» **练习任务**: 请把阅读材料中以"指代某个具体的gpio端口"开头的段落改写为简短的要点列表,保留其主要事实。

» **阅读材料**:

---

比如 echo 19 > unexport
上述操作将会移除gpio19这个节点。
2、/sys/class/gpio/gpioN
指代某个具体的gpio端口,里边有如下属性文件:
- direction:表示gpio端口的方向,读取结果是in或out。该文件也可以写,写入out 时该gpio设为输出同时电平默认为低。写入low或high则不仅可以设置为输出 还可以设置输出的电平;
- value:表示gpio引脚的电平,0(低电平)1(高电平),如果gpio被配置为输出,这个值是可写的,记住任何非零的值都将输出高电平, 如果某个引脚能并且已经被配置为中断,则可以调用poll(2)函数监听该中断,中断触发后poll(2)函数就会返回;
3、/sys/class/gpio/gpiochipN
gpiochipN表示的就是一个gpio_chip,用来管理和控制一组gpio端口的控制器,该目录下存在一下属性文件:
- base:和N相同,表示控制器管理的最小的端口编号;
- lable:诊断使用的标志(并不总是唯一的);
- ngpio:表示控制器管理的gpio端口数量(端口范围是:N ~ N+ngpio-1);
4、具体实例:
root@am57xx-evm:~# ls /sys/class/gpio/
export gpiochip128/ gpiochip192/ gpiochip32/ gpiochip96/
gpiochip0/ gpiochip160/ gpiochip224/ gpiochip64/ unexport
root@am57xx-evm:~# cat /sys/class/gpio/gpiochip0/base
0
root@am57xx-evm:~# cat /sys/class/gpio/gpiochip0/
base device/ label ngpio power/ subsystem/ uevent
root@am57xx-evm:~# cat /sys/class/gpio/gpiochip0/ngpio
32
root@am57xx-evm:~# cat /sys/class/gpio/gpiochip32/base
32
root@am57xx-evm:~# cat /sys/class/gpio/gpiochip64/base
64
root@am57xx-evm:~# cat /sys/class/gpio/gpiochip96/base
96
root@am57xx-evm:~# cat /sys/class/gpio/gpiochip32/ngpio
32
root@am57xx-evm:~# cat /sys/class/gpio/gpiochip64/ngpio
32
root@am57xx-evm:~#
root@am335x-evm:~# ls /sys/class/gpio/
export gpiochip0/ gpiochip32/ gpiochip64/ gpiochip96/ unexport
root@am335x-evm:~# ls /sys/class/gpio/gpiochip0/
base label ngpio power/ subsystem/ uevent
root@am335x-evm:~# cat /sys/class/gpio/gpiochip0/base
0
root@am335x-evm:~# cat /sys/class/gpio/gpiochip32/base
32
root@am335x-evm:~# cat /sys/class/gpio/gpiochip64/base
64
root@am335x-evm:~# cat /sys/class/gpio/gpiochip96/base
96
root@am335x-evm:~# cat /sys/class/gpio/gpiochip0/ngpio
32
root@am335x-evm:~# cat /sys/class/gpio/gpiochip32/ngpio
32
root@am335x-evm:~# cat /sys/class/gpio/gpiochip64/ngpio
32
root@am335x-evm:~# cat /sys/class/gpio/gpiochip96/ngpio
32
3. gpio 子系统原理
3.1 gpio_to_desc()
根据gpio编号,找到对应gpio描述符。
struct gpio_desc *gpio_to_desc(unsigned gpio)

---

» **数据记录**:

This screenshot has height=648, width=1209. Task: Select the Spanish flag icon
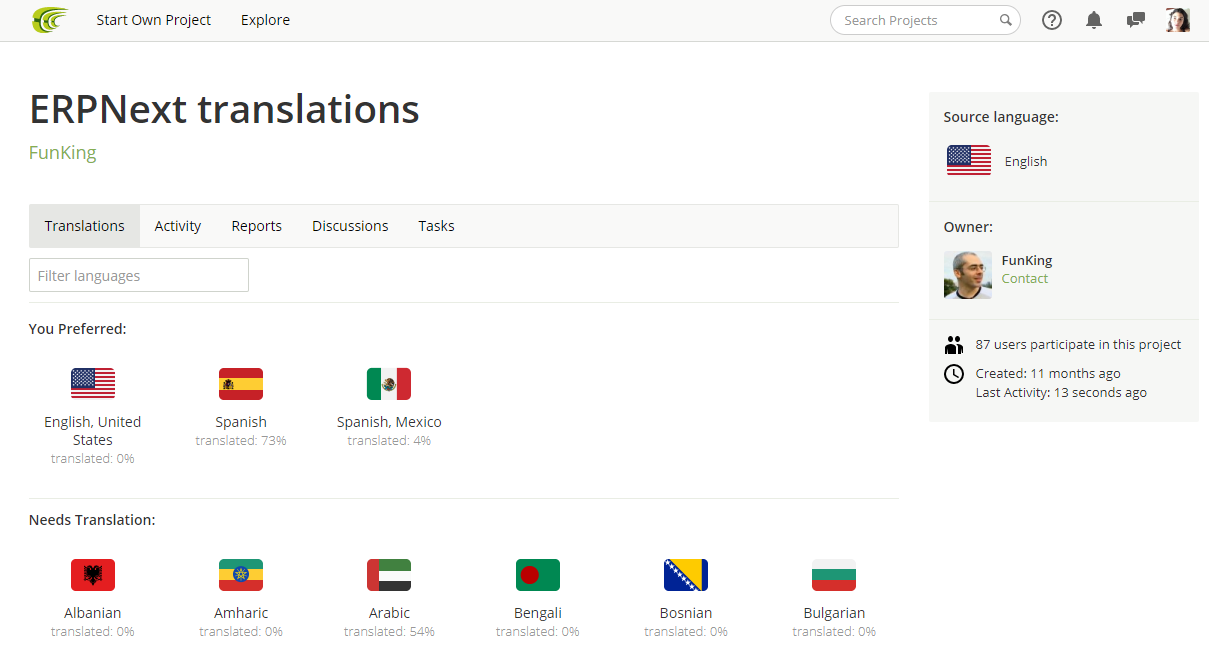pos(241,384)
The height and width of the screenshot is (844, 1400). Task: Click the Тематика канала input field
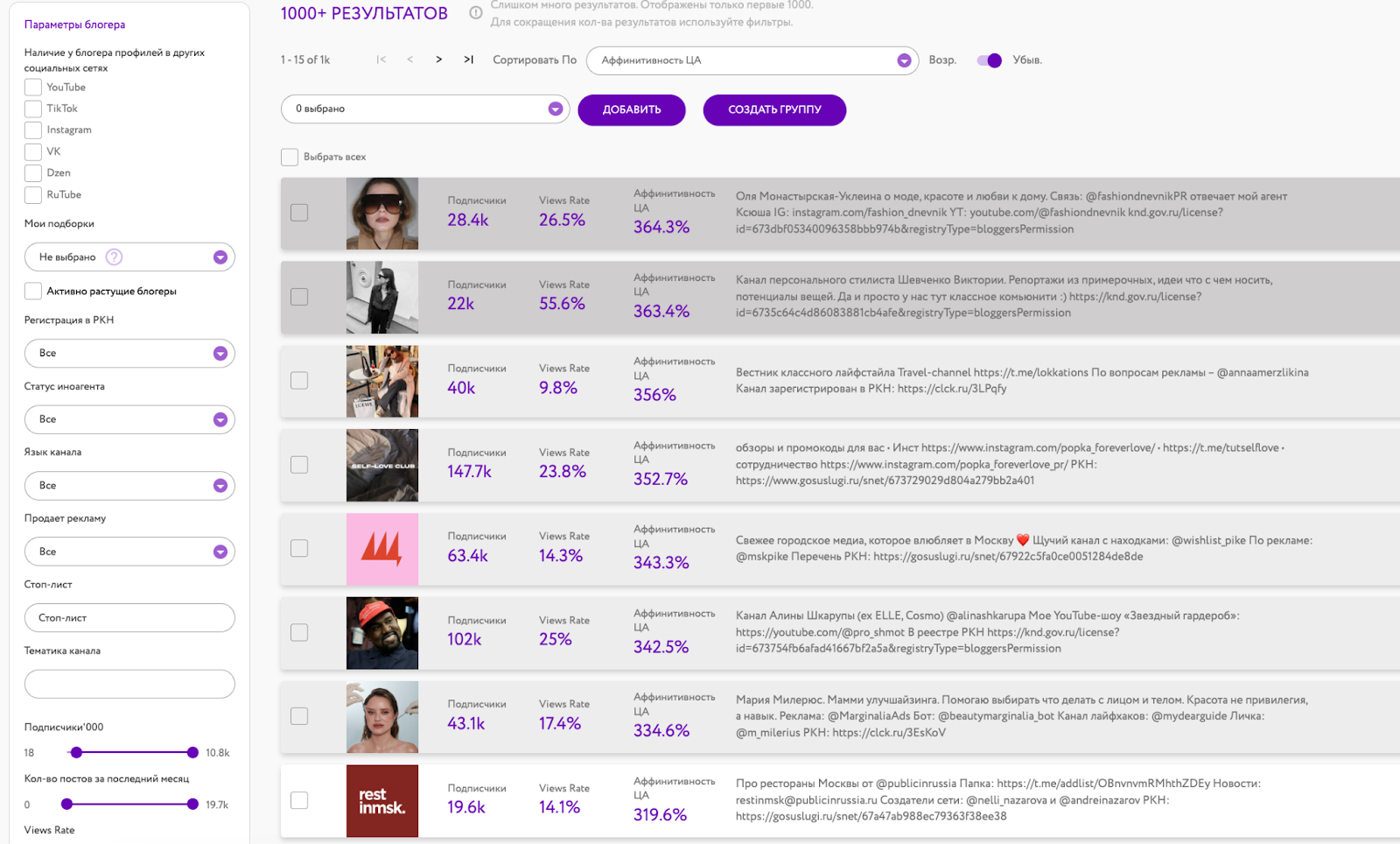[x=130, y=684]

---

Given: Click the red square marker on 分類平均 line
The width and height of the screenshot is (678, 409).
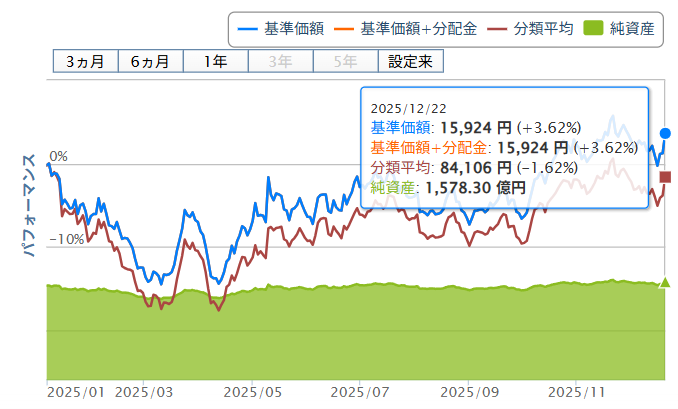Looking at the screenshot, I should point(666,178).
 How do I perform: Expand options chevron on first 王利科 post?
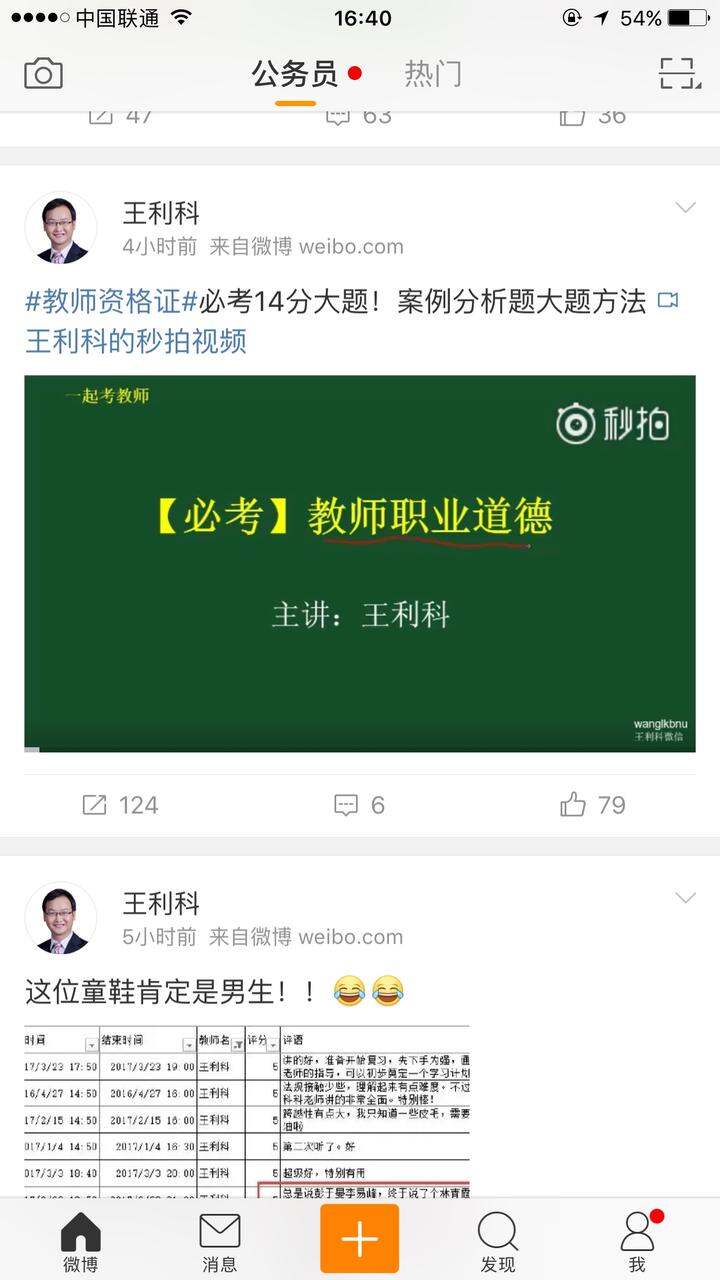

---

» **完成的任务**:
gpioN 指代某个具体的 gpio 端口,含以下属性文件:
- direction:表示端口方向,读取结果为 in 或 out。该文件可写:写入 out 设为输出,电平默认为低;写入 low 或 high 可在设为输出的同时设定输出电平。
- value:表示引脚电平,0 为低电平,1 为高电平。端口配置为输出时可写,任何非零值都输出高电平。若引脚能够并且已经配置为中断,可调用 poll(2) 监听该中断,中断触发后 poll(2) 返回。